Ecuador es también ejemplo de esto. Tuvo un crecimiento de 4,2 % en 2021 y del 3,8 % en el primer trimestre de 2022. Sin embargo, en junio, los indígenas nuevamente pusieron contra la pared al Gobierno de Guillermo Lasso, quien tuvo que decretar medidas de excepción para mantener el control.
Los combustibles también fueron la principal causa del levantamiento indígena y el presidente tuvo que ceder ante la demanda de su abaratamiento, así como lo ha tenido que hacer el presidente panameño, Laurentino Cortizo.
Si nos fiamos del guión, es lógico prever que aumenten las protestas debido a la profundización de la crisis mundial y las incidencias en los precios, pero ¿cómo ocurriría esta situación en los países donde gobierna la izquierda?
La izquierda en el poder
Las fórmulas progresistas han ganado mucho terreno los últimos dos años y han logrado la victoria electoral en varios países, incluso algunos que se consideraban bastiones derechistas. No obstante, estas fórmulas también tienen mucho que perder, ya que gobiernan en medio de una situación de desestabilización económica que no parece tocar fondo.
Además, la oposición derechista tiene mucho poder en diferentes esferas, como la mediática y financiera, que obstaculizan cualquier intento de avance. Así, los gobiernos progresistas corren el riesgo de estancarse, no poder cumplir sus ofertas y, por consiguiente, perder legitimidad para posteriormente permitir la llegada de nuevos ciclos derechistas, como ocurrió en el lustro anterior.
Aún no hemos visto protestas sociales considerables contra los gobiernos izquierdistas, varios de ellos apenas comenzando, pero el riesgo generalizado y el impacto de la nueva situación mundial después del conflicto en Ucrania hace imprevisible su desenvolvimiento.
Por ello, no se trata ya de ganar las presidenciales ni de producir actos simbólicos de empoderamiento popular, sino de arreciar políticas contra la desigualdad que, según vemos en Ecuador y Panamá, es de las principales causas estructurales que está produciendo el aumento de la conflictividad social.
Si la izquierda en el poder puede crear mecanismos que socialicen el crecimiento económico producido por el aumento de materias primas, podríamos contemplar el auge de un nuevo ciclo de estabilidad económica y política. Si por el contrario, pierde su capacidad de transformación social y de redistribución económica y se presta para institucionalizar la corrupción, entonces no solo la izquierda habrá perdido su norte, sino que las mayorías perderán toda expectativa de protección social del Estado. Esta situación potenciará las explosiones sociales y el descrédito del ámbito político, lo que a su vez impulsa salidas disruptivas, casi nunca deseadas.

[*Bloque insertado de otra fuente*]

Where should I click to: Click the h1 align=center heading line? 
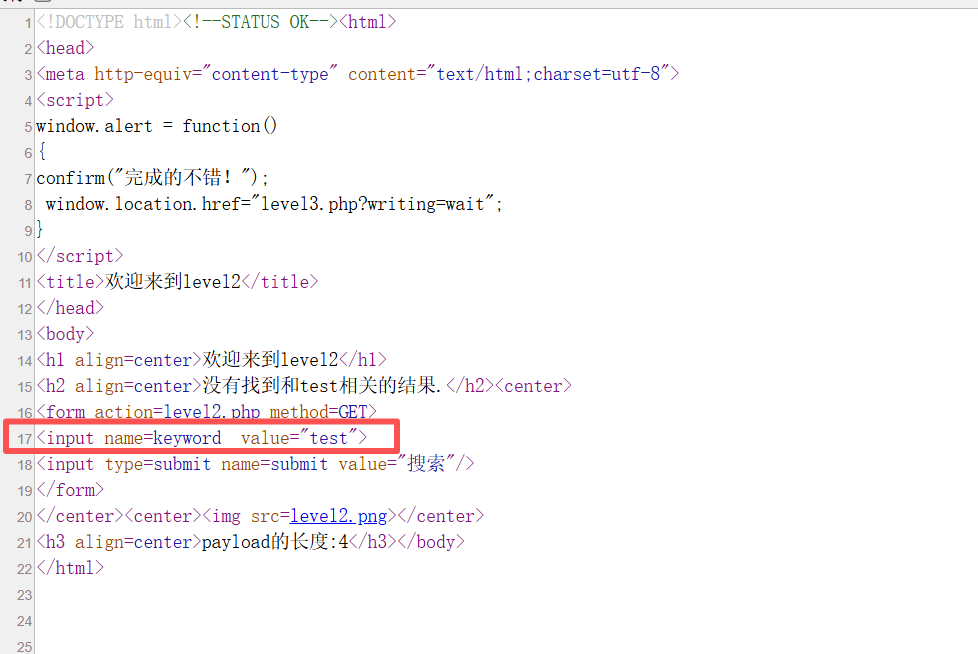click(x=211, y=360)
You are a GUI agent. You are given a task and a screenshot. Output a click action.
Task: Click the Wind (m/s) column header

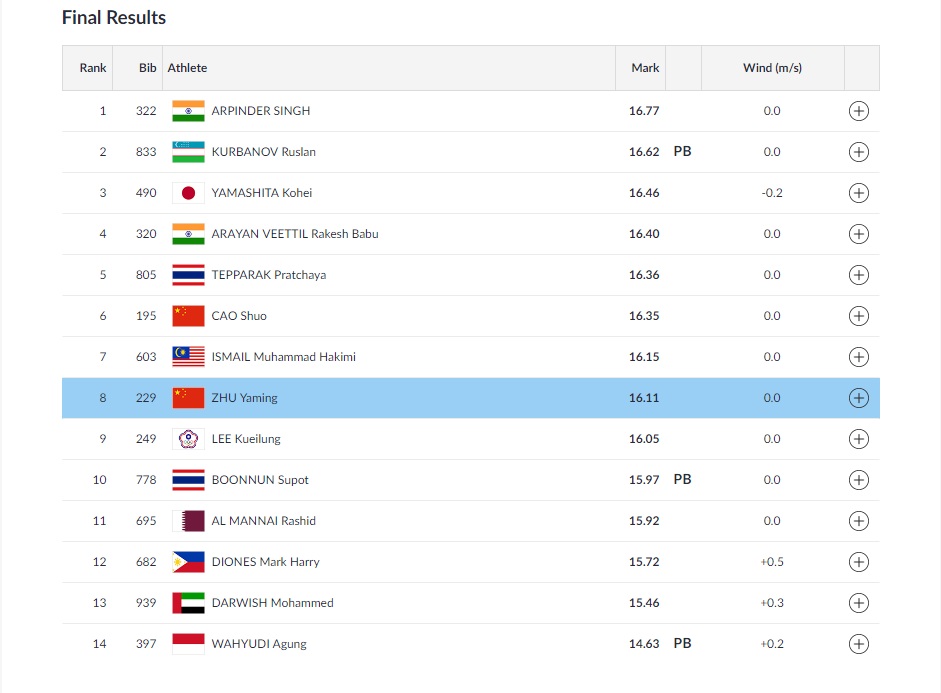click(x=772, y=68)
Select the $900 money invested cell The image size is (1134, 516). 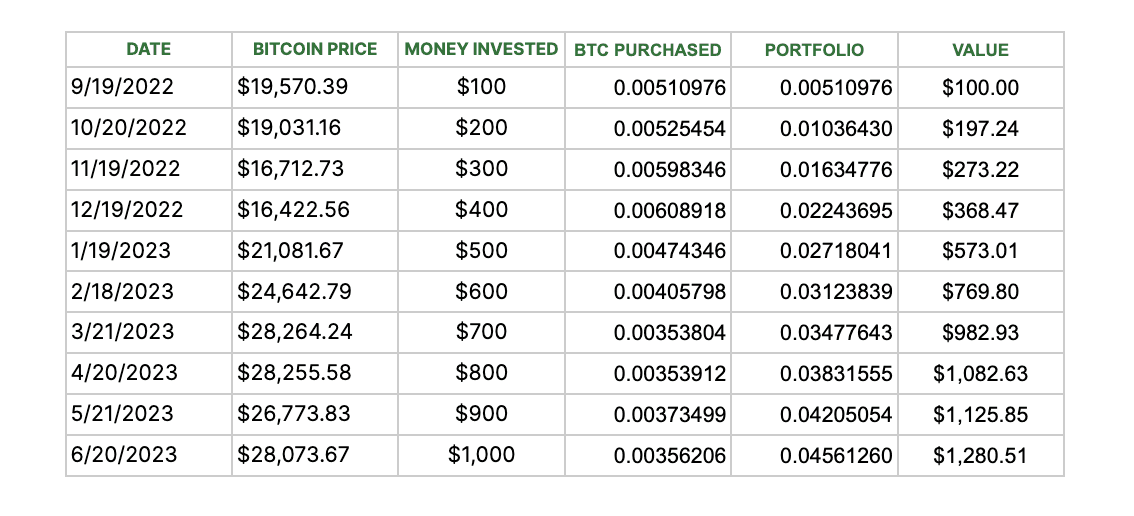(x=481, y=414)
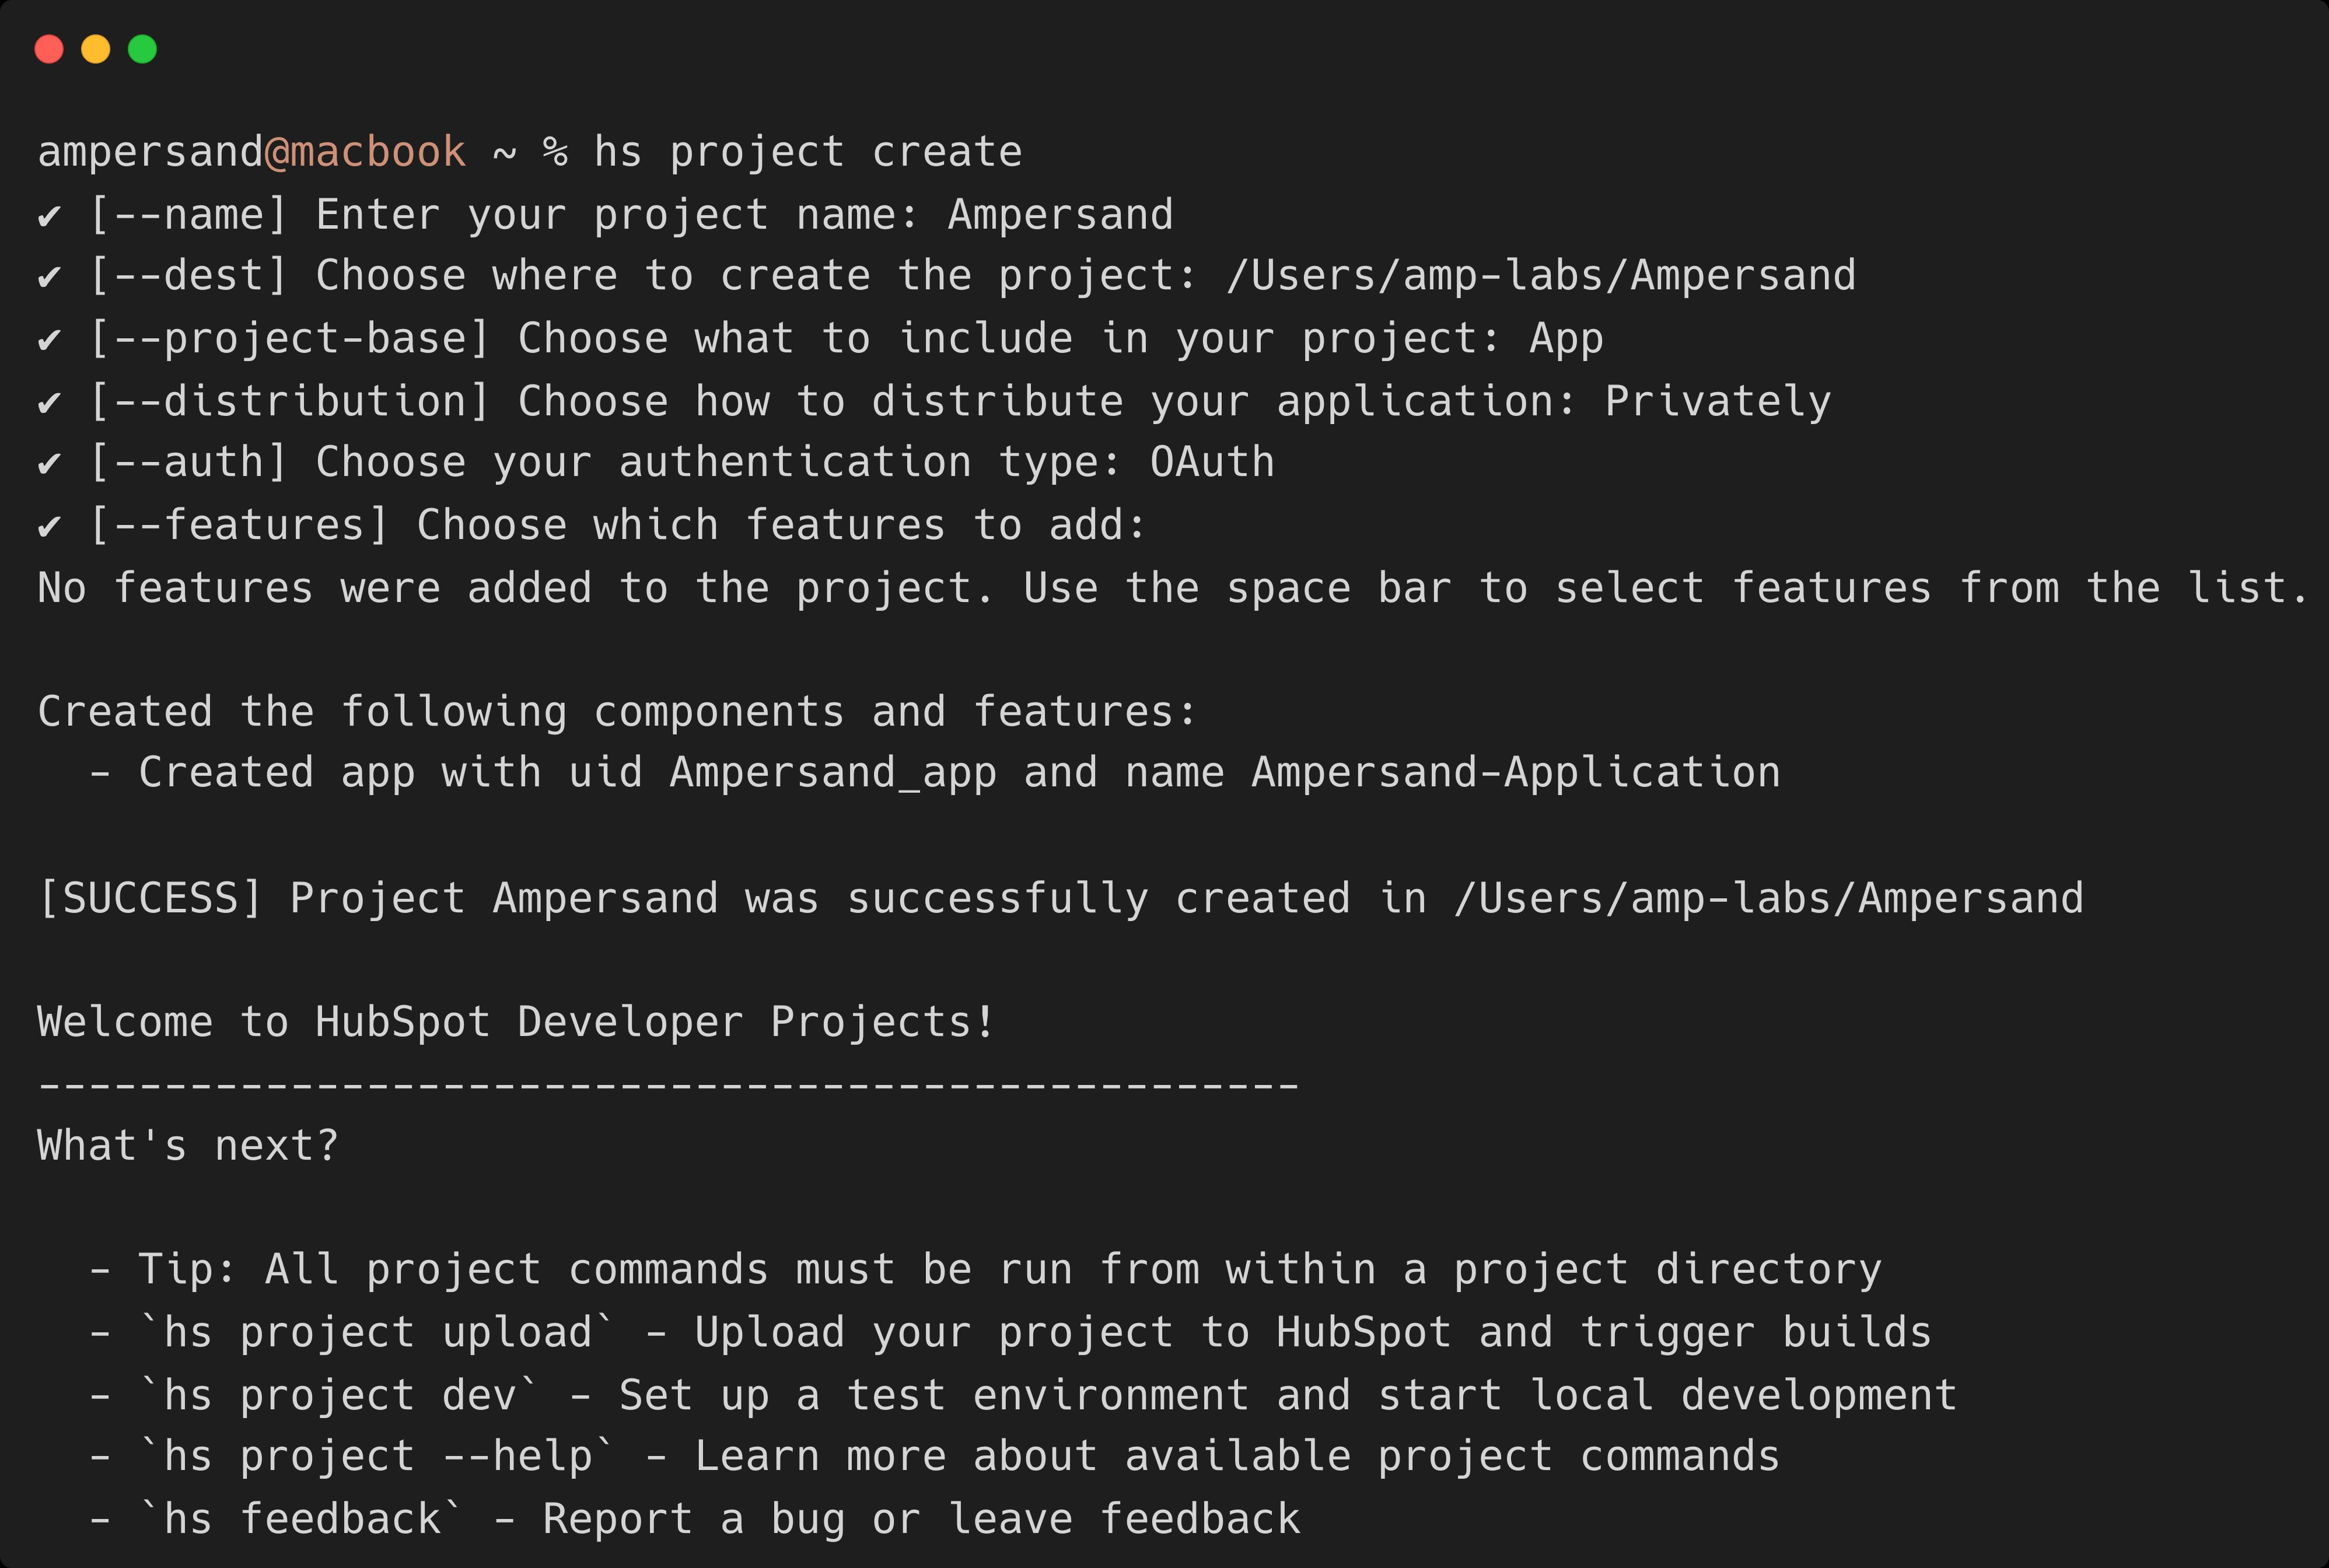2329x1568 pixels.
Task: Click the typed 'hs project create' command
Action: click(x=808, y=153)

De momento, nada está escrito y todo está por definirse en los próximos años.
Ociel Alí López es sociólogo, analista político y profesor de la Universidad Central de Venezuela. Ha sido ganador del premio municipal de Literatura 2015 con su libro Dale más gasolina y del premio Clacso/Asdi para jóvenes investigadores en 2004. Colaborador en diversos medios de Europa, Estados Unidos y América Latina.